ASSIGNMENT
Produce the records below again, word for word, but stop after the line that contains "is (1000, 600).".

RECORDS PROVIDED
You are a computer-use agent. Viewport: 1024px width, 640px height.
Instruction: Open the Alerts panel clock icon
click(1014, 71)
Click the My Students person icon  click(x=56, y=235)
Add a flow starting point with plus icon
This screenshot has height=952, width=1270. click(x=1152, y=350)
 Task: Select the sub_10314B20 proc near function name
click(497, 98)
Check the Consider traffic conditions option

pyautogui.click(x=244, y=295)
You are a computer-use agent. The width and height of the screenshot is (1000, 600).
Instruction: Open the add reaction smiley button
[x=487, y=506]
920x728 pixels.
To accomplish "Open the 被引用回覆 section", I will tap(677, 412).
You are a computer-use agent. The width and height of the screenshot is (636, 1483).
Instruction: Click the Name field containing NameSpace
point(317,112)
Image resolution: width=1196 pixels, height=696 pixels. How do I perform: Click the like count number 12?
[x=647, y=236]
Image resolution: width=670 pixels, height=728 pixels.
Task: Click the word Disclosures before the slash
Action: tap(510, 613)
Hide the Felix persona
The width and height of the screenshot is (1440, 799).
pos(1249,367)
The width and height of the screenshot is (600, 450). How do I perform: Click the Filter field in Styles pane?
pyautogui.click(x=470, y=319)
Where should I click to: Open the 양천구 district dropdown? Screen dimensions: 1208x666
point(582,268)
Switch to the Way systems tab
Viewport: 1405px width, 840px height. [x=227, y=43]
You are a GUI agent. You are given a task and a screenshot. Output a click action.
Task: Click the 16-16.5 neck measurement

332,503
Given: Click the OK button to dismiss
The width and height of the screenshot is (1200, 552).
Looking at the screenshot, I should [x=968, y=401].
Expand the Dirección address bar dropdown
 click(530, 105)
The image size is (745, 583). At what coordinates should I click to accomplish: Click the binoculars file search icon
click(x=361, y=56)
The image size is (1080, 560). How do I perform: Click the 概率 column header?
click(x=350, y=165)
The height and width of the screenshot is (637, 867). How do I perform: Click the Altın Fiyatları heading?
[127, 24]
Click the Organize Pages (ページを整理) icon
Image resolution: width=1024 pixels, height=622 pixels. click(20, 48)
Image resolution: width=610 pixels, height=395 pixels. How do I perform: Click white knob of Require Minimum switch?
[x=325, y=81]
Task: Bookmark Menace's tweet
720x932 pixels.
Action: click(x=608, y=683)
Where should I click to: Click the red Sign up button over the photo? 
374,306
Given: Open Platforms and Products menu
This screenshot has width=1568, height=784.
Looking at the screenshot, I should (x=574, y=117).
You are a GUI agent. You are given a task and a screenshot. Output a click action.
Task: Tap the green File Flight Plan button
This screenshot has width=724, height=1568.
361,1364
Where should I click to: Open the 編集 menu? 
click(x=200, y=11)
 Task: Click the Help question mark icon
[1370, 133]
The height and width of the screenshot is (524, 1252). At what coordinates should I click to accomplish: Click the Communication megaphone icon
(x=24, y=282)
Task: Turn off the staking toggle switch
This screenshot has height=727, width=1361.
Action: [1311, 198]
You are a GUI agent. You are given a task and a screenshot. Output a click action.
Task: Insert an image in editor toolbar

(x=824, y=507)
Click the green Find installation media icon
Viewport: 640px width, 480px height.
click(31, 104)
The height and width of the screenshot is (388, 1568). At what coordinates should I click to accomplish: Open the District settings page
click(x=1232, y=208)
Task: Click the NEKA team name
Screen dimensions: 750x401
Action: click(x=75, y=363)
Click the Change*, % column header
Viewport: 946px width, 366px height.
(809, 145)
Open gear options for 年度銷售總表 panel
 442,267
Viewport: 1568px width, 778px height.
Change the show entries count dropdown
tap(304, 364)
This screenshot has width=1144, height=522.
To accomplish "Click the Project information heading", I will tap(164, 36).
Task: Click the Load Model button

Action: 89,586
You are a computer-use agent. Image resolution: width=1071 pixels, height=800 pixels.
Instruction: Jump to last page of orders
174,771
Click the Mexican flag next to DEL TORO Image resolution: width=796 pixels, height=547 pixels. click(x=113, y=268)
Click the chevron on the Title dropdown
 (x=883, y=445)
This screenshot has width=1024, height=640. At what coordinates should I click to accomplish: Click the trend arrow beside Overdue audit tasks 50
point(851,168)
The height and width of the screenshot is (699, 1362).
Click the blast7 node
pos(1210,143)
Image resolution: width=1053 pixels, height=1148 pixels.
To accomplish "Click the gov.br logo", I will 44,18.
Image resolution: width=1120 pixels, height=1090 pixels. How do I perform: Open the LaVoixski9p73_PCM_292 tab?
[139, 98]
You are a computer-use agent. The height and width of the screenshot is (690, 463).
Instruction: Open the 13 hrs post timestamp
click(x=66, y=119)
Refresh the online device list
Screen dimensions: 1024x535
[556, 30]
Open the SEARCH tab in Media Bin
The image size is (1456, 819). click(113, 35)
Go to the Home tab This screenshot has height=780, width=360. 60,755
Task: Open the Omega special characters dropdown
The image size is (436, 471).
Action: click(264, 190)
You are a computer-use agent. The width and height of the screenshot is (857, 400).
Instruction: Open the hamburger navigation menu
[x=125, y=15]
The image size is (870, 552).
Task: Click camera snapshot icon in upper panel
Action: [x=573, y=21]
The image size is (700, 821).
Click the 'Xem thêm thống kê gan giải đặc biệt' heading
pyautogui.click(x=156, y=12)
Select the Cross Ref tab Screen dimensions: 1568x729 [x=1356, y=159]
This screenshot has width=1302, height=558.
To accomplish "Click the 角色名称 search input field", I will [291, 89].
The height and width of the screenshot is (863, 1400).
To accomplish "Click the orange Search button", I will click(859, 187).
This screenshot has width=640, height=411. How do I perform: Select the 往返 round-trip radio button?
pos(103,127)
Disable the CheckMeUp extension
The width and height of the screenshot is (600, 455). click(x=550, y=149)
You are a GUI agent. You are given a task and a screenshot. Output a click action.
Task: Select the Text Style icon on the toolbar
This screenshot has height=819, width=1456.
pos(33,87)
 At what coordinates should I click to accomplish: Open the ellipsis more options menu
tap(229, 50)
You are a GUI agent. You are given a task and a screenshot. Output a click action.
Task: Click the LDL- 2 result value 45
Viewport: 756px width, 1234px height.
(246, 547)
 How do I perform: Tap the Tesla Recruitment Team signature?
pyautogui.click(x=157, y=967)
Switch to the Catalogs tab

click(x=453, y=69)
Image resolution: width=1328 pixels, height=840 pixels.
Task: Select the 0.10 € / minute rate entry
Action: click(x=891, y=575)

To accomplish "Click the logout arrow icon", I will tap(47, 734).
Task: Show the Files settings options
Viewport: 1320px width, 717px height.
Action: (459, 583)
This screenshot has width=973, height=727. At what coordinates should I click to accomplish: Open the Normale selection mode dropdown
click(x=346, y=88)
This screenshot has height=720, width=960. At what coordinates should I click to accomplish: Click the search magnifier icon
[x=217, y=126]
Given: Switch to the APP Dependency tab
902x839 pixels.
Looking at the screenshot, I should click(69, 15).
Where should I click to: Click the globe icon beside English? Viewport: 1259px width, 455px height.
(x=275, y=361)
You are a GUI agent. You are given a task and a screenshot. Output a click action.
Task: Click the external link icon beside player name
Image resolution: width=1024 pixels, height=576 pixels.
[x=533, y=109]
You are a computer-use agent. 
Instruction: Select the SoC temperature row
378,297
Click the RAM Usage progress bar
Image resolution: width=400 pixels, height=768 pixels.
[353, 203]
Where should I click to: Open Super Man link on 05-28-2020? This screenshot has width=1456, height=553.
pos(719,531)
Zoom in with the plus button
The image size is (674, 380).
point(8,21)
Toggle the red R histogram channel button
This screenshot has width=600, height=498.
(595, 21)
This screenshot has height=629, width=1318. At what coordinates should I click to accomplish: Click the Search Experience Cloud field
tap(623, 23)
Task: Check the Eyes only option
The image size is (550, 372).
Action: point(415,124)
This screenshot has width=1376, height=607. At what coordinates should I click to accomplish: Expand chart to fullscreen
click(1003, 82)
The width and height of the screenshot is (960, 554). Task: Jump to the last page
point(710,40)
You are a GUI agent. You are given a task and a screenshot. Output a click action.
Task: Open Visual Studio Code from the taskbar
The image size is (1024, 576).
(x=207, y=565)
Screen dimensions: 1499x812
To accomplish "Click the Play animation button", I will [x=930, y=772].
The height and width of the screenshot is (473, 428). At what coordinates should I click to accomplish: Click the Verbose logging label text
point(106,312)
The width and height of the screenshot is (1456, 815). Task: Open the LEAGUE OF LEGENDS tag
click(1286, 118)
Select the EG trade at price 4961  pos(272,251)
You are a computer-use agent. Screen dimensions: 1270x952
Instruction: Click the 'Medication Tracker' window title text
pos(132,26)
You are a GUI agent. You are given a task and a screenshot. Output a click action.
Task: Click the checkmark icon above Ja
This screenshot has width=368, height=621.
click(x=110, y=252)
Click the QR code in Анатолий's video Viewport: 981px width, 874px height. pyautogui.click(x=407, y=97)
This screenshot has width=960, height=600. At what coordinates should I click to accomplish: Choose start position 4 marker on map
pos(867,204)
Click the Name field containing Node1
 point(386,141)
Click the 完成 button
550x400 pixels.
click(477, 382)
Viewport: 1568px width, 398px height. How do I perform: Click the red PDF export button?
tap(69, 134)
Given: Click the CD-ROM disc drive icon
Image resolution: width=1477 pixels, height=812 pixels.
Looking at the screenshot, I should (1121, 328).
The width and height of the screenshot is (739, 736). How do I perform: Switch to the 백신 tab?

ANSWER AREA
You are a computer-use agent. Viewport: 1024px width, 640px height.
Instruction: Open the Alerts panel clock icon
click(1014, 71)
Click the My Students person icon  click(x=56, y=235)
Add a flow starting point with plus icon
This screenshot has height=952, width=1270. click(x=1152, y=350)
 Task: Select the sub_10314B20 proc near function name
click(497, 98)
Check the Consider traffic conditions option

pyautogui.click(x=244, y=295)
You are a computer-use agent. The width and height of the screenshot is (1000, 600).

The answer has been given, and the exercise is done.